__Text for analysis__:

+ + + + +

Three die in Pakistan suicide bombing
At least three people have died in a suicide bombing near the US Consulate in the north-western Pakistani city of Peshawar.
US officials in Pakistan have said that no one from their Peshawar consulate was killed, but they were investigating whether any US citizens had died.
Earlier the provincial information minister said two Americans were dead.
At least 19 people were injured when the bomber rammed an explosives-laden car into the four-wheel-drive vehicle.
Peshawar is situated near volatile tribal areas bordering Afghanistan.
Taliban and al-Qaeda militants operate in the area and the city has been targeted frequently in bombings in recent years - though US officials are said to be protected by extensive security measures.
Monday's blast took place after the vehicle had left the US consulate, police said.
A witness told BBC the car in which the explosives were planted rammed into a four-wheel-drive vehicle in Aabdara Road area - close to the offices of the UN refugee agency, the UNHCR, and a registration centre for Afghan refugees.
Provincial information minister Mian Iftikhar Hussain said that the attack was a bid to "to terrorise the foreigners".
A local journalist who saw a US passport inside the targeted four-wheel-drive said it carried the stamp of the US Consulate and was in the name of an apparent employee of the consulate.
But staff at the US embassy in Islamabad denied any Americans associated with the consulate were dead.
Militants in Pakistan, and many Pakistanis, are angry at US involvement in the war in Afghanistan and US drone attacks which have left hundreds dead, mainly in the volatile border area between Pakistan and Afghanistan.

+ + + + +

[Stored items]

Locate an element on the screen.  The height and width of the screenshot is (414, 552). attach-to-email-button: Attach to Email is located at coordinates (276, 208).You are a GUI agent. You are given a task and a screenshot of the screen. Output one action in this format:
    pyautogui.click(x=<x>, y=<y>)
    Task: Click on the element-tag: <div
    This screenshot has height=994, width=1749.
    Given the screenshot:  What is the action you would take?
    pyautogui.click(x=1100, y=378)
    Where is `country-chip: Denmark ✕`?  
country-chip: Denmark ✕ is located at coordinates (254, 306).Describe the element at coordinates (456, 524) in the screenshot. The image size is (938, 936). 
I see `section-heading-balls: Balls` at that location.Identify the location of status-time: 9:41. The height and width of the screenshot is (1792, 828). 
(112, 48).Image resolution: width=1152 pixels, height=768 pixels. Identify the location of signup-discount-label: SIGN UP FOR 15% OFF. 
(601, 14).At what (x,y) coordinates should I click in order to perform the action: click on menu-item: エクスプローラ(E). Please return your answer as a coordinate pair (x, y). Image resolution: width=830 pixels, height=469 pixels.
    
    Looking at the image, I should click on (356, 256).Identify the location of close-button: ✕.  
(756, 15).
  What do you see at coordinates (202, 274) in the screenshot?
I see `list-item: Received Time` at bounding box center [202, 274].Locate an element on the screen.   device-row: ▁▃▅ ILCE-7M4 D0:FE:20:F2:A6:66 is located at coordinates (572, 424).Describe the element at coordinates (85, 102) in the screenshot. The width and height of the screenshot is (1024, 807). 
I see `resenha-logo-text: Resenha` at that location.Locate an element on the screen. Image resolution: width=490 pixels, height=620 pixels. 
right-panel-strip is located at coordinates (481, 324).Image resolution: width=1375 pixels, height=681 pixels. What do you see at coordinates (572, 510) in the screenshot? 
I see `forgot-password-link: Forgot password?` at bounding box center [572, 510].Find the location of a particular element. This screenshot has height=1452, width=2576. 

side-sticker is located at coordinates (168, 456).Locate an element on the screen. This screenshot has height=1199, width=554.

+ + + + +

__What needs to be done__: Can you echo the stretch of the Peshawar bombing report from "A local journalist" through "consulate were dead.", word for word?

__Answer space__:
A local journalist who saw a US passport inside the targeted four-wheel-drive said it carried the stamp of the US Consulate and was in the name of an apparent employee of the consulate.
But staff at the US embassy in Islamabad denied any Americans associated with the consulate were dead.